Papa

5.7K 629 91
                                    

Vote dulu, ya!!! ;)









Televisi di ruang keluarga mulai dinyalakan oleh Nanon ketika si manis selesai dengan tugasnya mencuci piring bekas makan malam ia dan putra bungsunya. Hanya si bungsu? Ya. Karena malam ini Ohm kembali harus lembur dan Marc masih ada urusan dalam persiapannya menjelang ujian.

Nanon sudah duduk nyaman di sofa sembari mulai menekan remot menyalakan televisi. Meski badannya cukup lelah setelah tadi siang mengisi dua kelas tutorial di studio musik, namun agaknya Nanon tak mau ketinggalan kelanjutan cerita sinetron kesayangannya.

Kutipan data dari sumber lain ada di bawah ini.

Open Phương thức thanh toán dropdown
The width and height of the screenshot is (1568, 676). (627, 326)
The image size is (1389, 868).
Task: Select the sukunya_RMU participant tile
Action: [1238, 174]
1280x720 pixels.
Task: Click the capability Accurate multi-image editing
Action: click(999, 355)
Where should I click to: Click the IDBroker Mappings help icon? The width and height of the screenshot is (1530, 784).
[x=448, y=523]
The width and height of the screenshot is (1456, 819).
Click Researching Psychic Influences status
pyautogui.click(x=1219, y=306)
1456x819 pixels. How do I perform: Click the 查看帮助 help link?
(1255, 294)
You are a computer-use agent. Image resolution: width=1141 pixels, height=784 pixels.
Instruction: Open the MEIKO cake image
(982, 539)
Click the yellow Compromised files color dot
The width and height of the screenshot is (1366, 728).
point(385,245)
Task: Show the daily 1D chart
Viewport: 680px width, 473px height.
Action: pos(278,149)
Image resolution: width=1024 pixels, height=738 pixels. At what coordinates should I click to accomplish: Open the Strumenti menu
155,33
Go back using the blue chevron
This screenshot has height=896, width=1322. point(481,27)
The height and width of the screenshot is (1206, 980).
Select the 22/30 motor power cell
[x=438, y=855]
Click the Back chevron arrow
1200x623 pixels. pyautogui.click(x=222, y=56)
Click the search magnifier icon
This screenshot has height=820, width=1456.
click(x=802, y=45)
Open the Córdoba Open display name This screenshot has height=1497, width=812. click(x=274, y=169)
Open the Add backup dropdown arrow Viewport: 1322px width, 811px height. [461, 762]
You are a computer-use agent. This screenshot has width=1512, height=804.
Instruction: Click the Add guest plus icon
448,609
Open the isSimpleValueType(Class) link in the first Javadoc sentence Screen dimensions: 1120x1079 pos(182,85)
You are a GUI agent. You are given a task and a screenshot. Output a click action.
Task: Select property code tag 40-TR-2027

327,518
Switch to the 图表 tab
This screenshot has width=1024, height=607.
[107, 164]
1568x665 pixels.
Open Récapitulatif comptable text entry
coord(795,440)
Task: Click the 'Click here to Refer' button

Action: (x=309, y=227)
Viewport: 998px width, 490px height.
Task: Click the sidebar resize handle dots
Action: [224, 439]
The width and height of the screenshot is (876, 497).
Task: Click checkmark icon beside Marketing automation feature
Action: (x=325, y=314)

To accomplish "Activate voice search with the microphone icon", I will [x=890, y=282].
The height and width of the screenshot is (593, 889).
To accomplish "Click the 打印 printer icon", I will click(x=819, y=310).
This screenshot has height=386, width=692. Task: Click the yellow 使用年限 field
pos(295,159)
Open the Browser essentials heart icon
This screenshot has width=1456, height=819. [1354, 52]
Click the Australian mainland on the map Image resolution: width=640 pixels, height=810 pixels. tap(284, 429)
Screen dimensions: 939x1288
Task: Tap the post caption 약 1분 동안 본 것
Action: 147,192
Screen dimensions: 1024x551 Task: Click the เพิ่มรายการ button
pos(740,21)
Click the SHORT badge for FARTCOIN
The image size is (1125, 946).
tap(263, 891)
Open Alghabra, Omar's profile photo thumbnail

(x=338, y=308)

Sedang khidmat-khidmatnya menyaksikan adegan sepasang kekasih yang bertengkar di kedai kopi, Mac datang mendekat dengan buku tulis, buku paket, serta kotak pensil dalam dekapan. Nanon mengawasi pergerakan putranya yang kini duduk meleseh sembari menggelar tugas-tugasnya di atas meja tepat di depan sofa yang diduduki sang bunda.

"Bikin PR-nya di kamar aja, dek. Di sini nanti kebrisikan Bunda mau nonton." Nanon menasehati.

Si kecil Mac menjawab tanpa menoleh. "Di dalem sepi. Sini aja sama nemenin bunda sekalian. Udah bunda nonton aja, aku mau lanjutin bikin tugas."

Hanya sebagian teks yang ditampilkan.